= Task to carry out =
The data below should be duplicated in full, unchanged.
········
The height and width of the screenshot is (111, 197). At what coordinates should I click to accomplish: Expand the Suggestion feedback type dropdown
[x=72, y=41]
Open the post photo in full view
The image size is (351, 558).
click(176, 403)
········
= Completed exercise =
The height and width of the screenshot is (111, 197). At what coordinates should I click to accomplish: Expand the Suggestion feedback type dropdown
[x=72, y=41]
Open the post photo in full view
The image size is (351, 558).
click(176, 403)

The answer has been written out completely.